If connect through DP resolution (2560x1440) will display?

If yes, Suggest some GPU also


----------



## Nerevarine (Jun 23, 2018)

I  m not much familiar with current GPU tech, but im guessing any low end GPU from GTX 6xx + that has display port 1.2 in it should work. Wait for others to comment.


----------



## shreeux (Jun 24, 2018)

Nerevarine said:


> I  m not much familiar with current GPU tech, but im guessing any low end GPU from GTX 6xx + that has display port 1.2 in it should work. Wait for others to comment.



If i Connect through Display Port it will show 2560x1440p resolution?

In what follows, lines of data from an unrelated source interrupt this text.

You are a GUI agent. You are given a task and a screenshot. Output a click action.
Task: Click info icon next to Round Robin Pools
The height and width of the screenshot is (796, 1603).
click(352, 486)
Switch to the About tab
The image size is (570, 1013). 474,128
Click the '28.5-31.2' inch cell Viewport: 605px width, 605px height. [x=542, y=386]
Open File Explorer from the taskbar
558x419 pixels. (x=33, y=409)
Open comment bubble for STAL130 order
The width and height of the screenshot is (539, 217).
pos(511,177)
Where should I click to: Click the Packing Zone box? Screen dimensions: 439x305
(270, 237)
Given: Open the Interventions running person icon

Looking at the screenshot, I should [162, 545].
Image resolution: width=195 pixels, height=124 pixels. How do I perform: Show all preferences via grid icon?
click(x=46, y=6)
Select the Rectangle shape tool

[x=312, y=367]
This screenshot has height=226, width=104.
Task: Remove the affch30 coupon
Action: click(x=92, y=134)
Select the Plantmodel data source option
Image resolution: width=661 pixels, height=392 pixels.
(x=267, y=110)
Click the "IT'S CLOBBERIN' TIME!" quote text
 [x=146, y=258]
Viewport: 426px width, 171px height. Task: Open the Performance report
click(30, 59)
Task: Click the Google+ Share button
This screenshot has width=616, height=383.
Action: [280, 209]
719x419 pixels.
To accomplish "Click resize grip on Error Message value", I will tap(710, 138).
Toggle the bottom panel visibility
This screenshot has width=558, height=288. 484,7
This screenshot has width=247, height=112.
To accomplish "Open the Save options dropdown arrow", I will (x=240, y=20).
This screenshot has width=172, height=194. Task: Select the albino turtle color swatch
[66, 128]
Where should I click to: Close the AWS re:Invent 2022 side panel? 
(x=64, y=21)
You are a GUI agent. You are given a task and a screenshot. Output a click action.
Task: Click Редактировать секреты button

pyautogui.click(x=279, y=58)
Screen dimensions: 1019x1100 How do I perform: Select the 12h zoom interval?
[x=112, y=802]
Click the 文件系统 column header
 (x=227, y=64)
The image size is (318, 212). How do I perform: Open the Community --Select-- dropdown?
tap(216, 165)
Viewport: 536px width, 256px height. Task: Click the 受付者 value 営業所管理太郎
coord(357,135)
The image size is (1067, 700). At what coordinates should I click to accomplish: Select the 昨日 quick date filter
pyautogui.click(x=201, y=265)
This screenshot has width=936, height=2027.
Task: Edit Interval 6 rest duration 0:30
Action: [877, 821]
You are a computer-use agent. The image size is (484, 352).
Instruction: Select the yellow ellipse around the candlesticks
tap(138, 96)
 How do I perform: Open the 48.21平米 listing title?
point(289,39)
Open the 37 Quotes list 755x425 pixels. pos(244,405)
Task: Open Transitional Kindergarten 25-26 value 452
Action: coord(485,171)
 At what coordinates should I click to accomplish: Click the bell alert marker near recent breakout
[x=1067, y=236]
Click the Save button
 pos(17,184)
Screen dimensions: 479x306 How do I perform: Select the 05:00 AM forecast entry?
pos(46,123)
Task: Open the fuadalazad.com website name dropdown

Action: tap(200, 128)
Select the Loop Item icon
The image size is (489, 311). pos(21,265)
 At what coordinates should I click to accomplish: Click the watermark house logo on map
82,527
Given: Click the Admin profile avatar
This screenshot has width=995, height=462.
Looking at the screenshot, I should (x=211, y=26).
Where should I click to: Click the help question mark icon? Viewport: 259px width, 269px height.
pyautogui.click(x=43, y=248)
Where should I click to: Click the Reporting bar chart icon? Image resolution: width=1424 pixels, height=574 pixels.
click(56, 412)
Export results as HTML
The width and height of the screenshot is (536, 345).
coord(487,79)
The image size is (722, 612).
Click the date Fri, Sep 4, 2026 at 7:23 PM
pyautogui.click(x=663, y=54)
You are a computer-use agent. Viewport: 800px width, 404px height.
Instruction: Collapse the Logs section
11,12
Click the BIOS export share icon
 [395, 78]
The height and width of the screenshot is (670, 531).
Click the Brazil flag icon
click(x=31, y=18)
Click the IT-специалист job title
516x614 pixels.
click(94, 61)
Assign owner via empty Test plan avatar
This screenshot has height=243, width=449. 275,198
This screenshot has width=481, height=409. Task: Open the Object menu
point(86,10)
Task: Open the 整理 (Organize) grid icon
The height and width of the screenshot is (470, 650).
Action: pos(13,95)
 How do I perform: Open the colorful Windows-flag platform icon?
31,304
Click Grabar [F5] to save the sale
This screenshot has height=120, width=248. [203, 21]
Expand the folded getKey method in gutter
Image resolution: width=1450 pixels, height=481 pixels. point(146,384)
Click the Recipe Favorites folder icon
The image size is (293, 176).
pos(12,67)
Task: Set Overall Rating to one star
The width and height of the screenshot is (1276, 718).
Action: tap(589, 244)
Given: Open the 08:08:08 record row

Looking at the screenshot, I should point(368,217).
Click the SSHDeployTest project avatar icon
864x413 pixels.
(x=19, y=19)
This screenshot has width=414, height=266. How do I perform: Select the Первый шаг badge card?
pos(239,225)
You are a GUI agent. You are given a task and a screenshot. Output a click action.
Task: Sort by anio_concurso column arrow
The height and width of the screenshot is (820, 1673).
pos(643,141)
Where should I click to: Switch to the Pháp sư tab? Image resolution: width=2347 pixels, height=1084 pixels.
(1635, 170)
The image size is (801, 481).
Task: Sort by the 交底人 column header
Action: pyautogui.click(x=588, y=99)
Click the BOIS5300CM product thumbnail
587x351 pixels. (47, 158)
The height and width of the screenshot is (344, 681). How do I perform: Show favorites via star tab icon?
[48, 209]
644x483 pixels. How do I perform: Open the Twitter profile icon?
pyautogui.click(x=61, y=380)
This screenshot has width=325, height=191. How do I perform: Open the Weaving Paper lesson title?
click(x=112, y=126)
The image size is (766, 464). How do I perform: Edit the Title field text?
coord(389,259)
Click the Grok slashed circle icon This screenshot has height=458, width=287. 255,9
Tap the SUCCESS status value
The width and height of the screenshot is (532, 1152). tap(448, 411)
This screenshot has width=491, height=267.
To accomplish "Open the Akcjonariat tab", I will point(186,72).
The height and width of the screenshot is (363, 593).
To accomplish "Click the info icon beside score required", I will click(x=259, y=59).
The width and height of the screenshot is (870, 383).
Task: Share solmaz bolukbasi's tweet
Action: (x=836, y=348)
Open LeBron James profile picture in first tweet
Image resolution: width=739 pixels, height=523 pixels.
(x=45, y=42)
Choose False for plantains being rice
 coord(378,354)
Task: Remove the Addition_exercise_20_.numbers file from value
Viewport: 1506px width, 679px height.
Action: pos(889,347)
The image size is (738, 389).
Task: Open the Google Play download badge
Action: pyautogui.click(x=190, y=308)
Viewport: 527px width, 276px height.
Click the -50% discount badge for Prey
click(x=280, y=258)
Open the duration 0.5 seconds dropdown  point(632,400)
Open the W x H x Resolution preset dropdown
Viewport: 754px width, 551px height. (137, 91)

Why HDMI not show 2560x1440p resolution?

Confused stage now...!!


----------



## Vyom (Jun 24, 2018)

I thought of suggesting an HDMI to DisplayPort cable. But I could only find DIsplayPort to HDMI cables.
Is that cable not possible?


----------



## shreeux (Jun 24, 2018)

Vyom said:


> I thought of suggesting an HDMI to DisplayPort cable. But I could only find DIsplayPort to HDMI cables.
> Is that cable not possible?



Yeah...Me too checked not available...HDMI to Display Port Cable also adapter.


----------



## Nerevarine (Jun 24, 2018)

Vyom said:


> I thought of suggesting an HDMI to DisplayPort cable. But I could only find DIsplayPort to HDMI cables.
> Is that cable not possible?


No, HDMI and Display Port use completely different technology, it would be possible by an active device, a device that decodes HDMI signal and encodes into DisplayPort. 
DVI -D had both the exact same signal as HDMI, as well as VGA, hence direct conversion to either was possible,


----------



## Nerevarine (Jun 24, 2018)

shreeux said:


> If i Connect through Display Port it will show 2560x1440p resolution?
> 
> Why HDMI not show 2560x1440p resolution?
> 
> Confused stage now...!!


That is because HDMI 1.4a had the maximum limitation of 1920x1200 @ 60 hz. Basically its the maximum amount of pixels it can transmit. You cant force it to go any higher just like you cant force USB 2.0 to deliver USB 3.0 speeds


----------



## shreeux (Jun 24, 2018)

Nerevarine said:


> That is because HDMI 1.4a had the maximum limitation of 1920x1200 @ 60 hz. Basically its the maximum amount of pixels it can transmit. You cant force it to go any higher just like you cant force USB 2.0 to deliver USB 3.0 speeds



I checked with *Lenovo User Guide MANUAL .*..They specified HDMI max resolution was 2560x1440

*i.imgur.com/E6D0WtG.png


----------



## Nerevarine (Jun 24, 2018)

Can you check if there are any settings in control panel to enable 2560x1440 ?
Can you try setting custom resolution in control panel ?


----------



## Nerevarine (Jun 24, 2018)

Nerevarine said:


> Are u using Display Port 1.2 ?
> 
> *HDMI 1.4a has max res of Max resolution: 1920x1200.*
> use your display port to fully utilize this monitor


I was actually wrong, wikipedia actually states HDMI 1.4a supports 1440p.
Try setting custom resolution in AMD control panel
Getting anomalous information from various sources.
AMD Page states HD 6670 can power 1920x1200 via HDMI, maybe its an AMD side limitation.
You can try setting custom resolution and see if it works.


----------



## chimera201 (Jun 24, 2018)

If this is your card:
AMD Radeon™ HD 6670 Graphics

It says in the specs:

HDMI 1.4a with Stereoscopic 3D Frame Packing Format, Deep Color, xvYCC wide gamut support, and high bit-rate audio
Max resolution: 1920x1200


----------



## shreeux (Jun 24, 2018)

Nerevarine said:


> I was actually wrong, wikipedia actually states HDMI 1.4a supports 1440p.
> Try setting custom resolution in AMD control panel
> Getting anomalous information from various sources.
> AMD Page states HD 6670 can power 1920x1200 via HDMI, maybe its an AMD side limitation.
> You can try setting custom resolution and see if it works.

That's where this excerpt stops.